REUTERS

By Luz Wendy T. Noble, Reporter

REMITTANCE flows in 2021 will recover from their lows in 2020, but the prospects for overseas workers will remain clouded, with some signs of resiliency and relief that the worst may have passed, money-transfer industry executives said.

“We are still foreseeing major challenges ahead, like the still relatively weak jobs market in many of the host countries, and slow recovery from heavily affected industries because of the pandemic,” Earl Allan E. Melivo, country director at WorldRemit, said in an e-mail to BusinessWorld.

Mr. Melivo said the sectors which are expected to be hardest hit are cruise lines, general tourism, restaurants, and the oil industry.

Meanwhile, UniTeller Philippines President Noel C. Cristal is looking at selected markets which may serve as bright spots for overseas employment.

“Singapore is for IT (information technology) workers, Taiwan is for the factory, Japan is opening up for the healthcare industry because their population is really getting old and then you have the guest workers in New Zealand. Once everything is okay, I think these ones will flourish,” Mr. Cristal said in a Zoom interview.

The Bangko Sentral ng Pilipinas expects cash remittances to grow by 4% this year following an expected 2% contraction for 2020.

“Compared to other countries, the Philippines as a receiving country, remains among those which continue to defy initial estimated declines, similar to Asian neighbors, Pakistan and Bangladesh,” Mr. Melivo said.

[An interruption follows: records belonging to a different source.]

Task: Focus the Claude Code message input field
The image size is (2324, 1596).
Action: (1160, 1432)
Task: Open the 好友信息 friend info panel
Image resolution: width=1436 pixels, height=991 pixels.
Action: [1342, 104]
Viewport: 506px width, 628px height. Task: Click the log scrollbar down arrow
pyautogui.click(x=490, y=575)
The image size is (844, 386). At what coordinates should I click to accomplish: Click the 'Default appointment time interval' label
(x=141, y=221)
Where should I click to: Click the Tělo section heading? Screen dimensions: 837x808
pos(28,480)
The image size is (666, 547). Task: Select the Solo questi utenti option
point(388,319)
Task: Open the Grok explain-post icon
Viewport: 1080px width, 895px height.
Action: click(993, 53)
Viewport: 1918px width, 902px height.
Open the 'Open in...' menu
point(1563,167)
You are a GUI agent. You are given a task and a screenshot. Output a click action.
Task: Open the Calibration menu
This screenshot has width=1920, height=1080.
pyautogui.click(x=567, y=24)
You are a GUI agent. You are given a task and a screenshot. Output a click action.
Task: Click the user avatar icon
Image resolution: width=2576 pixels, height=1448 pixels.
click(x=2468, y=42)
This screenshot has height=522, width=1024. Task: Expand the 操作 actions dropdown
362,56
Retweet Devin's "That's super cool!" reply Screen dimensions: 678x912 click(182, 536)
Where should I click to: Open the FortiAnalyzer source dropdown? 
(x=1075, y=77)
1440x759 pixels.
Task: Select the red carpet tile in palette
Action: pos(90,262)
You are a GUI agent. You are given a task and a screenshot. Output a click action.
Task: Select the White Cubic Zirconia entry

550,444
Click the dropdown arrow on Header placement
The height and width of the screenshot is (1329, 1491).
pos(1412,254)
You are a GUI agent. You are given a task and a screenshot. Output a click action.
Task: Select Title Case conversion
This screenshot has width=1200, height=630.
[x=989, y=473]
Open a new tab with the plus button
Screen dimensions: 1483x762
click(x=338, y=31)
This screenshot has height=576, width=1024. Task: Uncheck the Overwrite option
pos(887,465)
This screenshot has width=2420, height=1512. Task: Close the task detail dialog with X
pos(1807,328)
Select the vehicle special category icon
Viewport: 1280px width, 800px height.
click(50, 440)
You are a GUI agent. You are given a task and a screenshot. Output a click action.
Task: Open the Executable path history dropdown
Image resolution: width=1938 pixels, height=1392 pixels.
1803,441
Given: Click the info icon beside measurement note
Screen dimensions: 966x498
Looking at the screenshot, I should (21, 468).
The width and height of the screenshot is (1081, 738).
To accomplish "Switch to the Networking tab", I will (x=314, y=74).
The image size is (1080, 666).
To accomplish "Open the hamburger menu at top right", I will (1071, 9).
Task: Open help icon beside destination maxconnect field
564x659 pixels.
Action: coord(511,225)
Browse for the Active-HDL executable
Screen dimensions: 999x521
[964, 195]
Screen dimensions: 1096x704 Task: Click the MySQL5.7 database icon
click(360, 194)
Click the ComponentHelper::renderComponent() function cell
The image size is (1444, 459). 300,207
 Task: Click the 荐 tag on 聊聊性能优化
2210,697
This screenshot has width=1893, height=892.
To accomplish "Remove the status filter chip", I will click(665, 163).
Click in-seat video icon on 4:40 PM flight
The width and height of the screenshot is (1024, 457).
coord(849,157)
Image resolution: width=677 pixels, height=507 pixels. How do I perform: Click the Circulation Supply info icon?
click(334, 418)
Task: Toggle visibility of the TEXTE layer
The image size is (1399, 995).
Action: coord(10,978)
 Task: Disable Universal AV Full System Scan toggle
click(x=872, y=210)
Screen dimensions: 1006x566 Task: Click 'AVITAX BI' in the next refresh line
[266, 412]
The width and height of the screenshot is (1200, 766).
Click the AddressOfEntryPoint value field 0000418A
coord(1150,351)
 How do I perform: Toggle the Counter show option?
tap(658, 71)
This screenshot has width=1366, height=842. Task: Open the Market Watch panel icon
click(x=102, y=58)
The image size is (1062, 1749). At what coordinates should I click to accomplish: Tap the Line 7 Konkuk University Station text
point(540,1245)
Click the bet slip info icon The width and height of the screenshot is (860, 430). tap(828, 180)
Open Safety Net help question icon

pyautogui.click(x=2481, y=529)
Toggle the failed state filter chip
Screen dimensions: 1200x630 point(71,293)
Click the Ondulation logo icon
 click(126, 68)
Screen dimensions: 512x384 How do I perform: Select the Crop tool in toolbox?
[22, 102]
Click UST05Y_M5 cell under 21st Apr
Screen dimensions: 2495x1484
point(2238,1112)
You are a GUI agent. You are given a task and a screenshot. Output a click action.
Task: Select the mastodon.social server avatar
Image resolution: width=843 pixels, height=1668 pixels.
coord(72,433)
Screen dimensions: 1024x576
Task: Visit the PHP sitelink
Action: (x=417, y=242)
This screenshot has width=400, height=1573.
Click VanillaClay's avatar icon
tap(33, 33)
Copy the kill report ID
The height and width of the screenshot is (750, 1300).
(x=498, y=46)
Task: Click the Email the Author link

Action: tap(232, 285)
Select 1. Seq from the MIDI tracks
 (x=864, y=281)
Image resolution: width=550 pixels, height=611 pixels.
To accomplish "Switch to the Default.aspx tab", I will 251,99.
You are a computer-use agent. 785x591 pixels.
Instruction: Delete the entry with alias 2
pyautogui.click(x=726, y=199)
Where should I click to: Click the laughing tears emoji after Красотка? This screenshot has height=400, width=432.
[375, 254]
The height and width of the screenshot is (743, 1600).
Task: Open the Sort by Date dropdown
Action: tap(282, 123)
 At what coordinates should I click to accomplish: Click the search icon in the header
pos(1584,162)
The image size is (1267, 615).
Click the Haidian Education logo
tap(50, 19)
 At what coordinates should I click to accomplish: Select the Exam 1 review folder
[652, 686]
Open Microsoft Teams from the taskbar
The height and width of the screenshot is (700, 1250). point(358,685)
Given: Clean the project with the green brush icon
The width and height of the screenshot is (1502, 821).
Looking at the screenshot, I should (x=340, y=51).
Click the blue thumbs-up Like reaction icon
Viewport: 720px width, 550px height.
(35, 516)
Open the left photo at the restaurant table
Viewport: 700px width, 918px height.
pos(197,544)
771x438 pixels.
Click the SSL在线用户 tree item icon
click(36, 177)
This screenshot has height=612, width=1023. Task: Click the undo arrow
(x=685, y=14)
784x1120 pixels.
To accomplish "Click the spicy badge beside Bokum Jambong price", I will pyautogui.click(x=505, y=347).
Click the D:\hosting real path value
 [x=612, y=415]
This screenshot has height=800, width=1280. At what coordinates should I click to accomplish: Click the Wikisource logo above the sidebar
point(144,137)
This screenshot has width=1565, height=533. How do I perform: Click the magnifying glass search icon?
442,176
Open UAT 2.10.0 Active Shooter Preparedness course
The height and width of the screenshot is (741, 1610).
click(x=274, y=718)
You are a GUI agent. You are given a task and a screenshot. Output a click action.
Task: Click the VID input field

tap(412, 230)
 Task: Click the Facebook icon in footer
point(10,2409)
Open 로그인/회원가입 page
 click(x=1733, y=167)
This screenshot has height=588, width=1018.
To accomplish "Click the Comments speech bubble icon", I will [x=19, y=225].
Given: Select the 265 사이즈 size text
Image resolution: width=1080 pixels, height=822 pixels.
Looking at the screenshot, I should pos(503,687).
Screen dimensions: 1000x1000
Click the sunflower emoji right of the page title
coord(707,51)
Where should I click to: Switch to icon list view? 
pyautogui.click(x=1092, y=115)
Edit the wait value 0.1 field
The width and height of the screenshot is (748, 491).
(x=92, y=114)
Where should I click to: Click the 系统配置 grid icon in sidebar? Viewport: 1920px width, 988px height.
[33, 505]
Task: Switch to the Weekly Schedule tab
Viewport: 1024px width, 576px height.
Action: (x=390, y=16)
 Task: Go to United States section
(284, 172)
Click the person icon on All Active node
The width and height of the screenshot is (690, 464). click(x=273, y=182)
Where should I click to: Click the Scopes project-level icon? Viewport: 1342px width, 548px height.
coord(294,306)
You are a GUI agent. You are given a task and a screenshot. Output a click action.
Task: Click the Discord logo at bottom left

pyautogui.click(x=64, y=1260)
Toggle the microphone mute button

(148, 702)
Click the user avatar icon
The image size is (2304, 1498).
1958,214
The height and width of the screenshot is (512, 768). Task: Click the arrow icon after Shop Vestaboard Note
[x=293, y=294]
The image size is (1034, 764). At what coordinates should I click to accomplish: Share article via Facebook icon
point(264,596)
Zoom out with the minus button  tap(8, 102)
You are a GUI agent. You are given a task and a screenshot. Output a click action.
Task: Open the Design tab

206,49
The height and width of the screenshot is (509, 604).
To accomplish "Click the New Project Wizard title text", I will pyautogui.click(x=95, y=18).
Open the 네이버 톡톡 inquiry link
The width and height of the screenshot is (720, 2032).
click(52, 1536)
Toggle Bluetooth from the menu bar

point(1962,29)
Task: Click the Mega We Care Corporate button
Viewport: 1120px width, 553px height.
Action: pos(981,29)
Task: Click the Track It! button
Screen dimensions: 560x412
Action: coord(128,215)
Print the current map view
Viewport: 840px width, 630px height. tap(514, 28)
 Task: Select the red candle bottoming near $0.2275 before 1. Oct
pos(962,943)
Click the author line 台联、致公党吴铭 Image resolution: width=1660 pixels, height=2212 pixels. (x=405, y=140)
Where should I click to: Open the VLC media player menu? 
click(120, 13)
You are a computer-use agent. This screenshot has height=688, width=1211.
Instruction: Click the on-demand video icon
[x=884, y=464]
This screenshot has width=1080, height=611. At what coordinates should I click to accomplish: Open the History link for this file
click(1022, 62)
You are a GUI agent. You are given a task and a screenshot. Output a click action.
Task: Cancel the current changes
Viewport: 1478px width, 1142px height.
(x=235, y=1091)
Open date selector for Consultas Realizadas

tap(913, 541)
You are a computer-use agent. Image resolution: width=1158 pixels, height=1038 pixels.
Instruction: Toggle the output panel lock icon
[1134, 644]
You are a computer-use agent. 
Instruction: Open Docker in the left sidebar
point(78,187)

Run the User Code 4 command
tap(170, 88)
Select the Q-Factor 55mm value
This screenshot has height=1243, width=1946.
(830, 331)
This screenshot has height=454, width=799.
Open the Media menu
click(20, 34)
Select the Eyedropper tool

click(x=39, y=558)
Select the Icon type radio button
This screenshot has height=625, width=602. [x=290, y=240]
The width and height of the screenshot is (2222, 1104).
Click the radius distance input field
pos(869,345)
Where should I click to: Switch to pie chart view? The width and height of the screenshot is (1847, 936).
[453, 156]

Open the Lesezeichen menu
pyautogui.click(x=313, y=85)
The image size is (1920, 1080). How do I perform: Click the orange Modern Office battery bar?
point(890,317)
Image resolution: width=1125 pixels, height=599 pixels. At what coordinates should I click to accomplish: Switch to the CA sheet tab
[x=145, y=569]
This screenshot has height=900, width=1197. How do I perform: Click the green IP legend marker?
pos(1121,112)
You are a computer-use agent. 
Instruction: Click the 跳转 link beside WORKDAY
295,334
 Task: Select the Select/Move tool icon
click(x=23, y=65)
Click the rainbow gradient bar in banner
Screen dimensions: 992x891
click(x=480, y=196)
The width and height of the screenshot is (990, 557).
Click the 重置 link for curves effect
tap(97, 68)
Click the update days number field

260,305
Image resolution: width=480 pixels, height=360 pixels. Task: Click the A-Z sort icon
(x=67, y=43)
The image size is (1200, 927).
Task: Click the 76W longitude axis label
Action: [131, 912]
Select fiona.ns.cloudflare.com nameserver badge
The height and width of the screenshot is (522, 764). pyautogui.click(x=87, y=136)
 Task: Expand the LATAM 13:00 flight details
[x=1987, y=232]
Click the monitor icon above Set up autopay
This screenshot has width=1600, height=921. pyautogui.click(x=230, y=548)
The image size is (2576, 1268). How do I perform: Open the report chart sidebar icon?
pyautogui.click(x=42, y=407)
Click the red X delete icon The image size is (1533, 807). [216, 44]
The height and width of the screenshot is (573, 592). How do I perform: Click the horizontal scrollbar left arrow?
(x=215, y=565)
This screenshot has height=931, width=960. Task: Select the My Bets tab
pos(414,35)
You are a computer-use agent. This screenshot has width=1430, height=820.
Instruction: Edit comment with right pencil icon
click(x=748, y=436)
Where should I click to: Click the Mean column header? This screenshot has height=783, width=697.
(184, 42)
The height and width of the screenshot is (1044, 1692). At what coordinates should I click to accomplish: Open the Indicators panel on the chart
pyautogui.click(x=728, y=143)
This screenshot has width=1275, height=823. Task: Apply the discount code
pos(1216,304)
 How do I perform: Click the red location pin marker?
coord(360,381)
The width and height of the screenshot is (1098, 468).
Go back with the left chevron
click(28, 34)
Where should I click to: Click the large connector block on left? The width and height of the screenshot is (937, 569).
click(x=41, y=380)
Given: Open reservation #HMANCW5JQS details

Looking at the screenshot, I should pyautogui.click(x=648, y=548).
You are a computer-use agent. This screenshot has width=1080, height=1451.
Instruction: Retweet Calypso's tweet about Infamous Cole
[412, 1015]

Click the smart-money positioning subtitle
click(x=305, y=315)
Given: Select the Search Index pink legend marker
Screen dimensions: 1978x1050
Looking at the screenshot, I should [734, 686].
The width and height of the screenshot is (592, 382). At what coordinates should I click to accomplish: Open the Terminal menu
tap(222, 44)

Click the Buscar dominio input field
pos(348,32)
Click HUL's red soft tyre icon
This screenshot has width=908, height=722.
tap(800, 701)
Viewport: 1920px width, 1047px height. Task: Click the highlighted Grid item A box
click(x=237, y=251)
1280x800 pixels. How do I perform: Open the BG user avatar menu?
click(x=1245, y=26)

The central bank said October inflows rose 2.9% year on year to $2.747 billion. In the first 10 months, cash remittances slipped 0.9% to $24.633 billion.

More than 327,000 overseas Filipino workers were repatriated in 2020, according to the Department of Foreign Affairs.

Developments on the vaccine front and improving job prospects will boost remittance flows going forward, Mr. Cristal said.

“We’re very positive for the next two years. We’re very bullish about it and we’ve gone through the worst and I think it’s going to be much better in 2021 and 2022,” he said.